OBJECTIVES: Microscopic polyangiitis (MPA) is a subgroup of ANCA-associated vasculitis (AAV), which is characterized by vascular endothelial cell damage caused by abnormally activated neutrophils. Dyslipidemia is associated with vascular endothelial cell injury, and the relationship between blood lipid levels and renal prognosis in MPA patients is not clear. We aim to investigate the correlation between blood lipid levels at diagnosis and renal prognosis in MPA patients. METHODS: Firstly, we retrospectively included 110 patients diagnosed with MPA and the primary endpoint was the occurrence of end stage renal disease (ESRD). The association between blood lipids at diagnosis and renal outcome was evaluated with Cox regression analysis and survival analysis. Secondly, we explored the potential underlying mechanism of poor renal prognosis in patients with high triglycerides (TG) levels at diagnosis using data independent acquisition (DIA) quantitative proteomics.

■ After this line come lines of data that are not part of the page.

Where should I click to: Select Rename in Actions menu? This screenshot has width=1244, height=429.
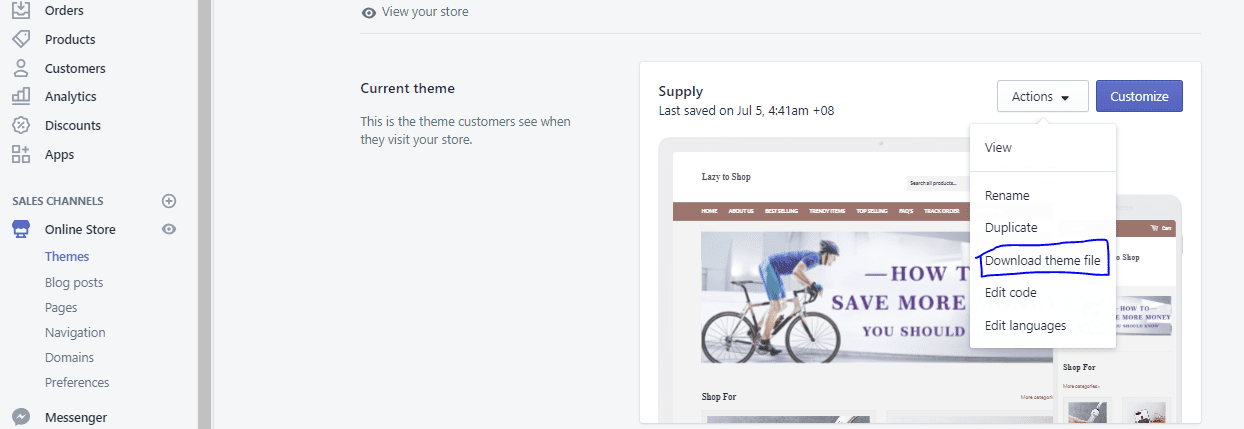pyautogui.click(x=1007, y=196)
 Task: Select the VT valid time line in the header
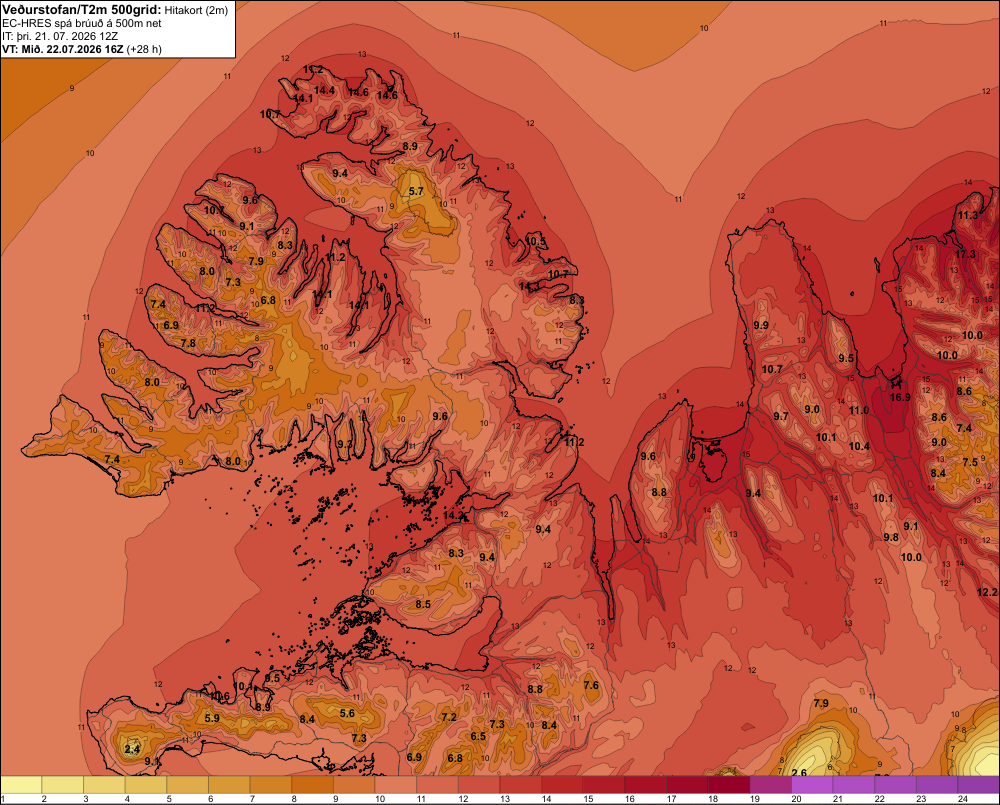tap(82, 49)
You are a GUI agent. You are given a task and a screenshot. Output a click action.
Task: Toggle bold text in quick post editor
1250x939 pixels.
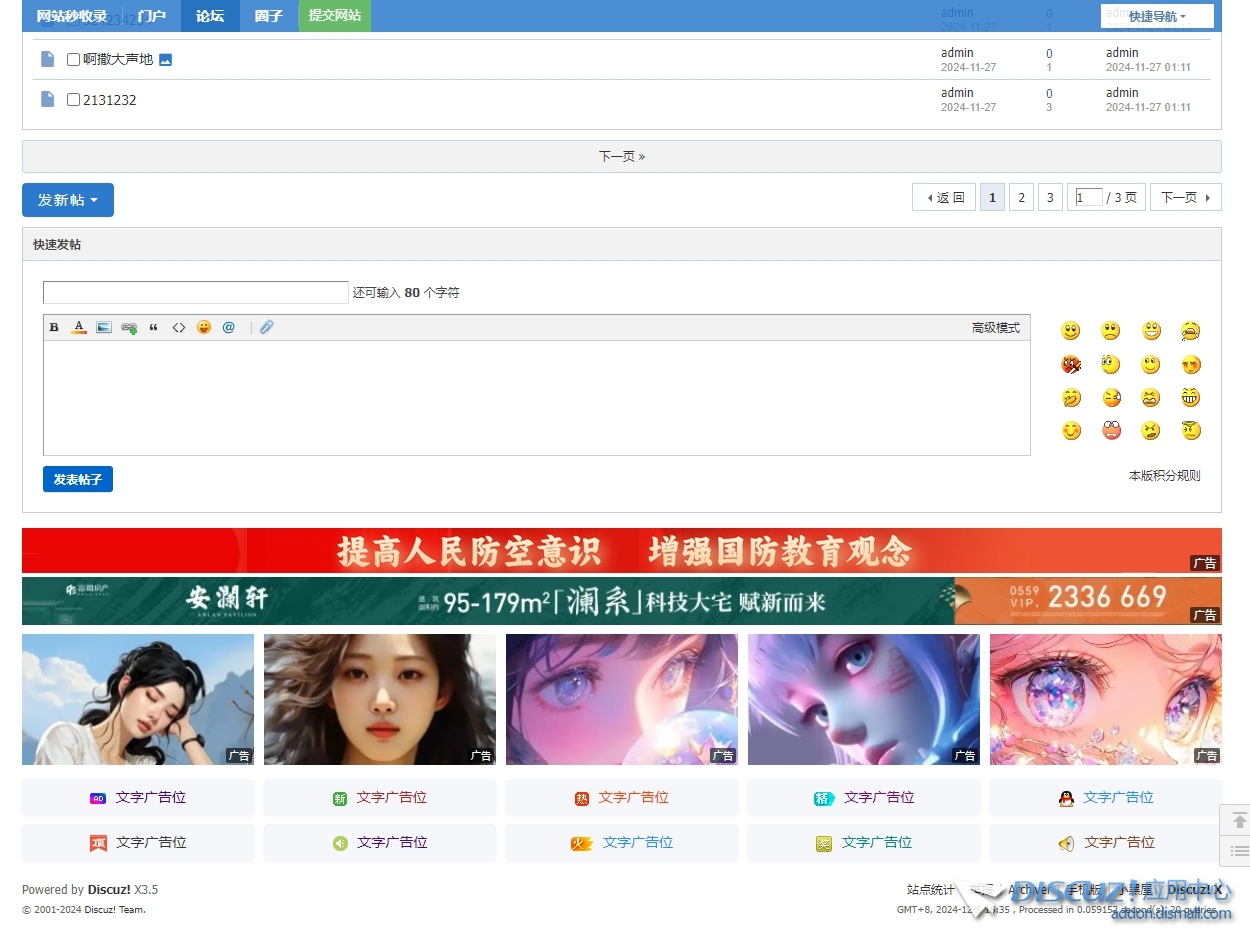point(54,328)
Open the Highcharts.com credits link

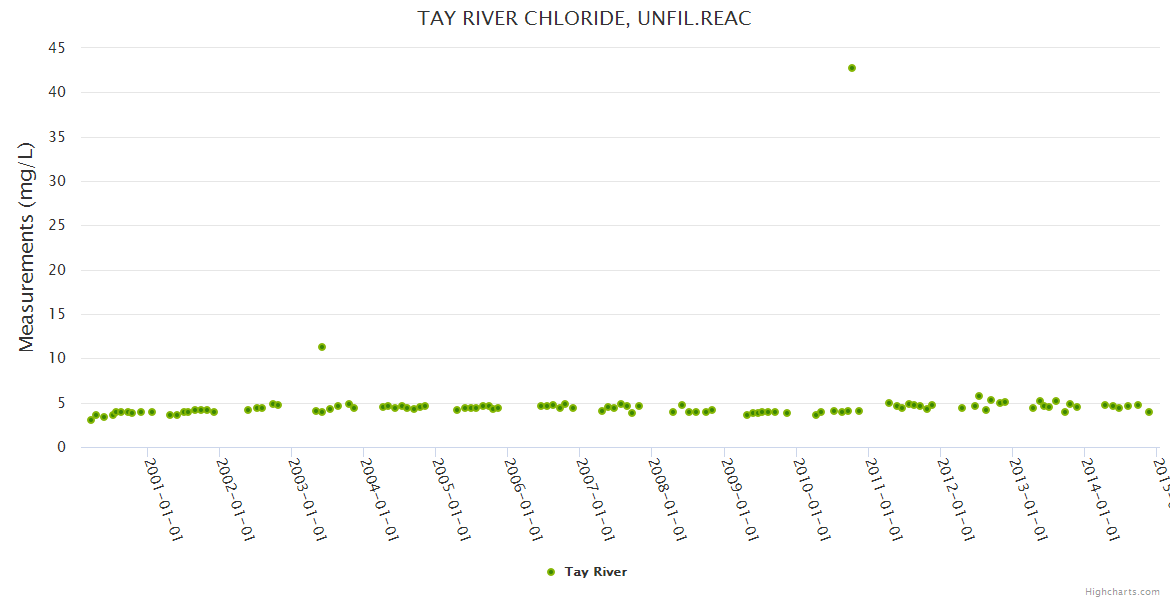1122,591
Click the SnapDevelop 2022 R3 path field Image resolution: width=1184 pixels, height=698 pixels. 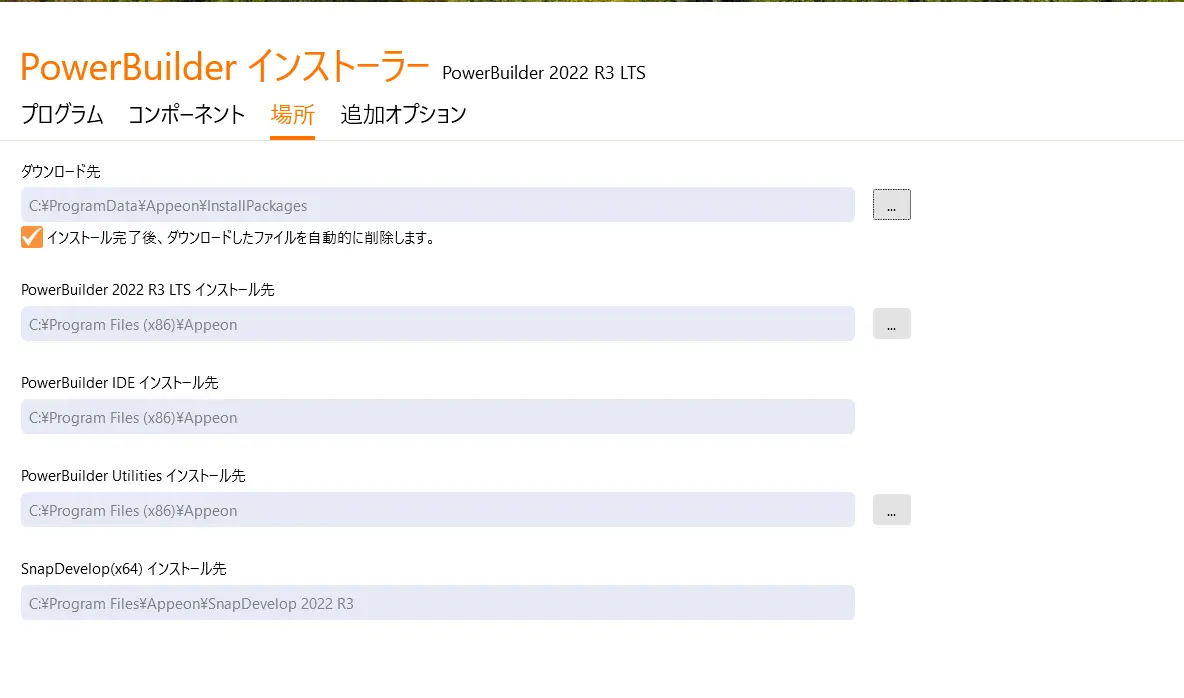click(x=437, y=603)
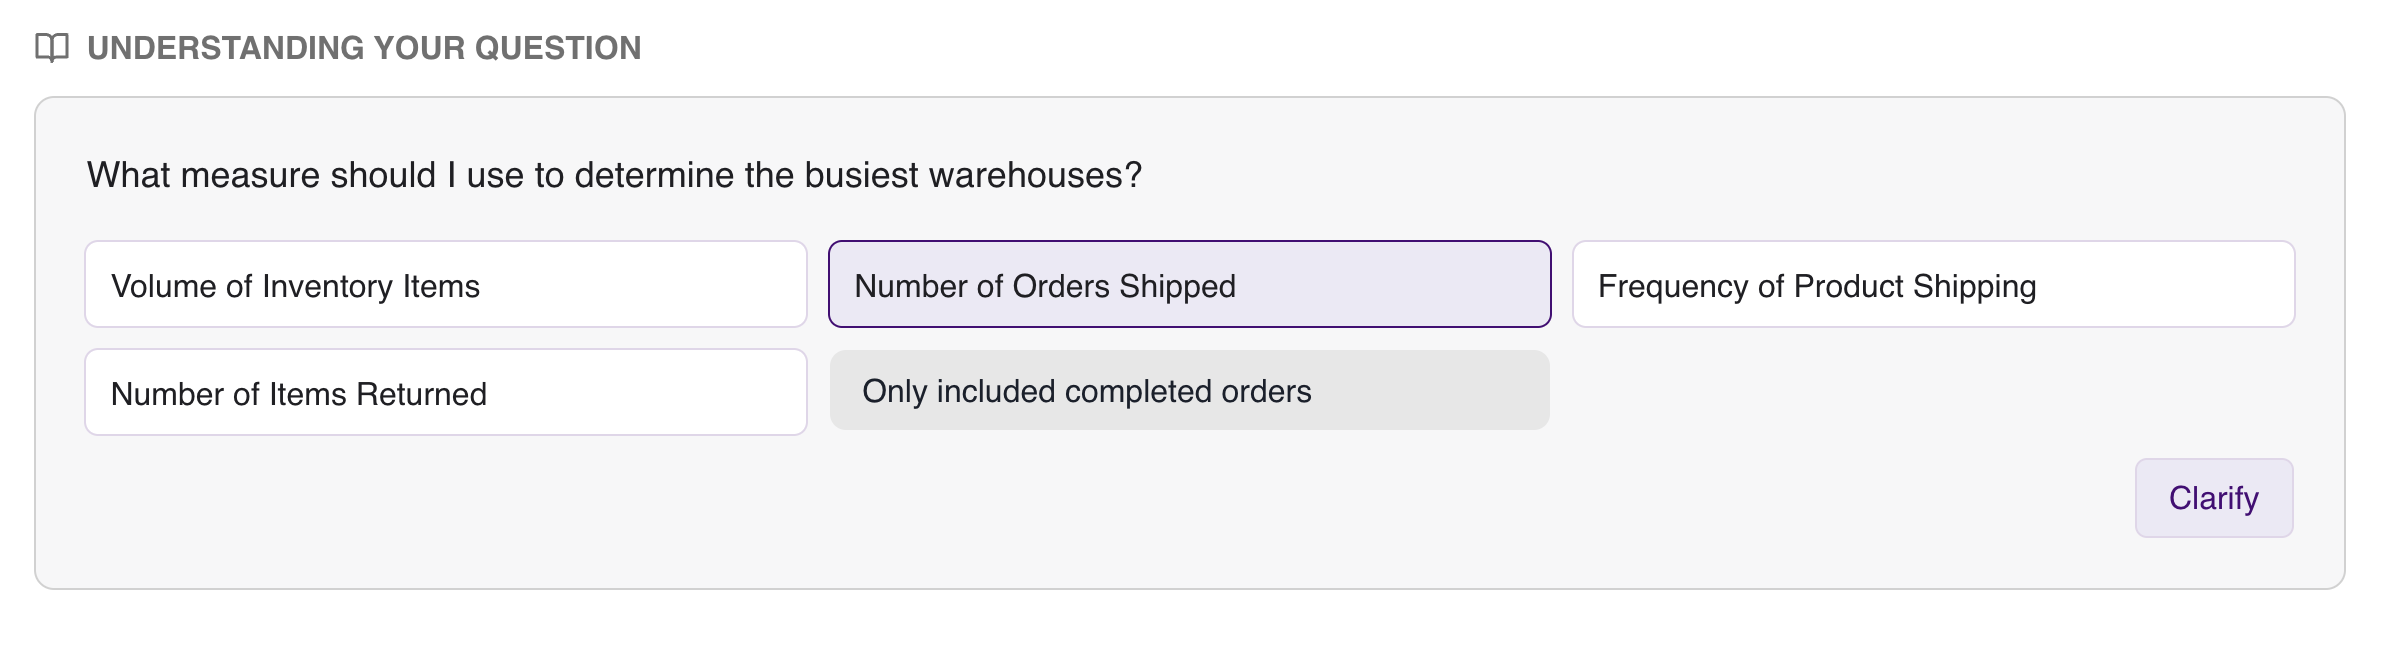Tap the bottom-left Items Returned option
This screenshot has width=2400, height=654.
[x=446, y=392]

RESULTS: During a median follow-up period of 23 months, 44 out of 110 patients (40%) developed ESRD. High serum TG at diagnosis was associated with ESRD development after adjusting for several confounding factors including age, gender, body mass index (BMI), hypertension, diabetes mellitus, estimated glomerular filtration rate (eGFR) and Birmingham Vasculitis Activity Score (BVAS). Serum very low-density lipoprotein (VLDL) demonstrated a marginal trend towards association with ESRD development. MPA patients with TG >
1.45 mmol/L or VLDL >
0.66 mmol/L had significantly higher risk of ESRD development than those with TG ≤ 1.45 mmol/L or VLDL ≤ 0.66 mmol/L. DIA quantitative proteomics analysis suggested that patients with elevated TG levels and severe MPA had an upregulation of profibrotic pathways, inflammatory signaling, and complement and coagulation cascades, in contrast to those with lower TG levels and milder disease severity. CONCLUSIONS: In MPA patients, high TG or VLDL at diagnosis is associated with an increased risk of ESRD development. The potential mechanisms may be associated with the upregulation of profibrotic and inflammatory signaling pathways, and the activation of complement and coagulation cascades.